▶ [TASKS TO COMPLETE]
1) Reproduce word for word the stretch of the tin compound passage from "Keywords: mixed-valent; hyper-valency;" through "atmosphere is used.".
2) In the tin compound passage, what coordination does the tetravalent tin atom of the anion have?

▶ [PASSAGE GIVEN]
Natalia Röwekamp-Krugley ^a and Hans Reuter ^a ^*

^aChemistry, Osnabrück University, Barbarastr. 7, 49069 Osnabrück, Germany
^*Correspondence e-mail: hreuter@uos.de

Edited by S.-L. Zheng, Harvard University, USA (Received 8 July 2024; accepted 25 July 2024; online 6 August 2024)

In the title compound, bis[aqua(2,2′-bipyridine)fluoridotin(II)] hexafluoridotin(IV), [SnF(C₁₀H₈N₂)(H₂O)]₂[SnF₆], an ionic mixed-valent tin(II)–tin(IV) compound, the bivalent tin atom is the center atom of the cation and the tetravalent tin atom is the center atom of the anion. With respect to the first coordination sphere, the cation is monomeric, with the tin(II) atom having a fourfold seesaw coordination with a fluorine atom in an equatorial position, a water molecule in an axial position and the two nitrogen atoms of the chelating 2,2′-bipyridine ligand in the remaining axial and equatorial positions. The bond lengths and angles of this hypervalent first coordination sphere are described by 2c–2e and 3c–4e bonds, respectively, all of which are based on the orthogonal 5p orbitals of the tin atom. In the second coordination sphere, which is based on an additional, very long tin–fluorine bond that leads to dimerization of the cation, the tin atom is trapezoidal–pyramidally coordinated. The tetravalent tin atom of the centrosymmetric anion has an octahedral coordination. The differences in its tin–fluorine bond lengths are attributed to hydrogen bonding, as the two of the four fluorine atoms are each involved in two hydrogen bonds, linking anions and cations together to form strands.

Keywords: mixed-valent; hyper-valency; hydrogen bonding; dimerization; 3c–4e bonds; crystal structure.

CCDC reference: 2373684

1. Chemical context

Mixed-valent tin(II)–tin(IV) compounds are most often discovered by chance as a by-product of reactions in which tin(II) compounds are used as starting compounds. Two processes are discussed as potential sources of tetravalent tin (Gurnani et al., 2013 ): the oxidation of divalent tin by atmospheric oxygen and the disproportionation of tin(II) into elemental tin and tin(IV). However, there is no evidence that the reaction proceeds in favor of either process, as the amount of the mixed-valent compound is usually limited to a few crystals. For these reasons, elemental tin is often added to the reaction mixture or an inert gas atmosphere is used.

▶ [DATA]
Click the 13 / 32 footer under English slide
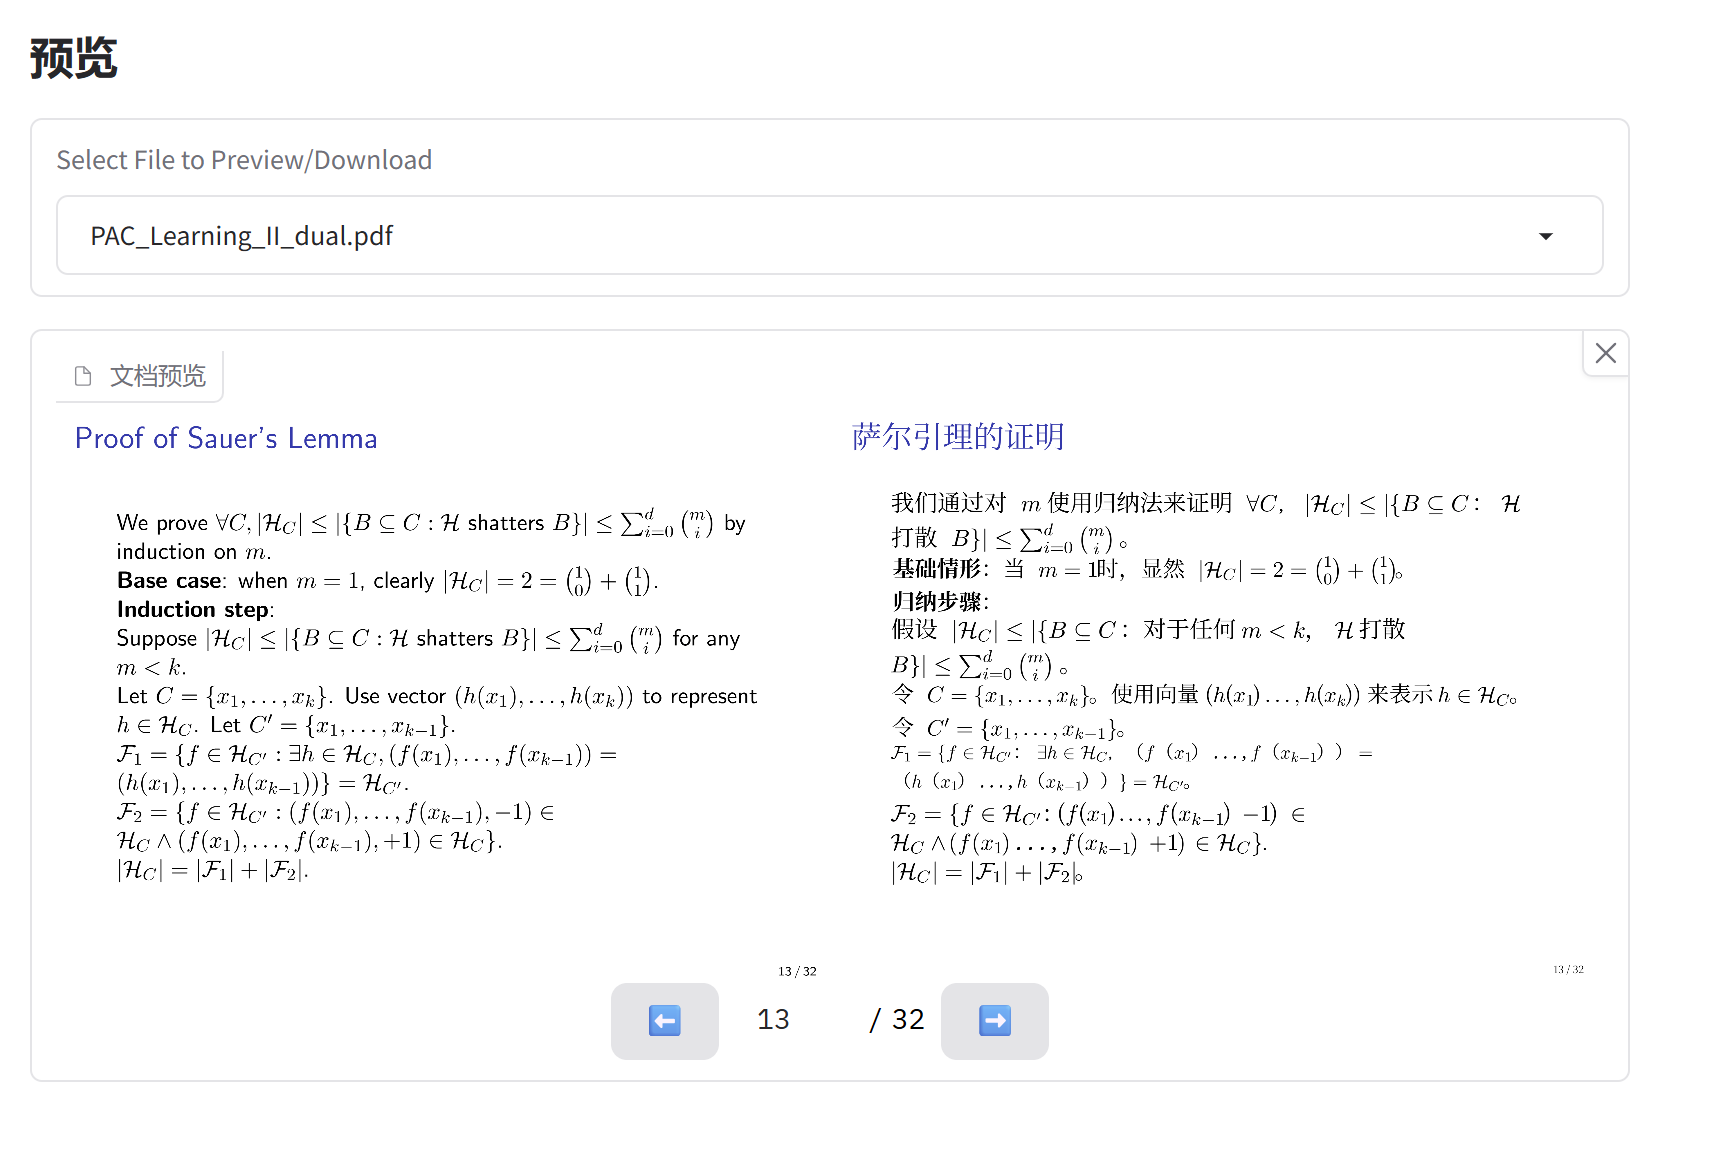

▶ [EXPECTED OUTPUTS]
1)
Keywords: mixed-valent; hyper-valency; hydrogen bonding; dimerization; 3c–4e bonds; crystal structure.

CCDC reference: 2373684

1. Chemical context

Mixed-valent tin(II)–tin(IV) compounds are most often discovered by chance as a by-product of reactions in which tin(II) compounds are used as starting compounds. Two processes are discussed as potential sources of tetravalent tin (Gurnani et al., 2013 ): the oxidation of divalent tin by atmospheric oxygen and the disproportionation of tin(II) into elemental tin and tin(IV). However, there is no evidence that the reaction proceeds in favor of either process, as the amount of the mixed-valent compound is usually limited to a few crystals. For these reasons, elemental tin is often added to the reaction mixture or an inert gas atmosphere is used.

2) Octahedral coordination.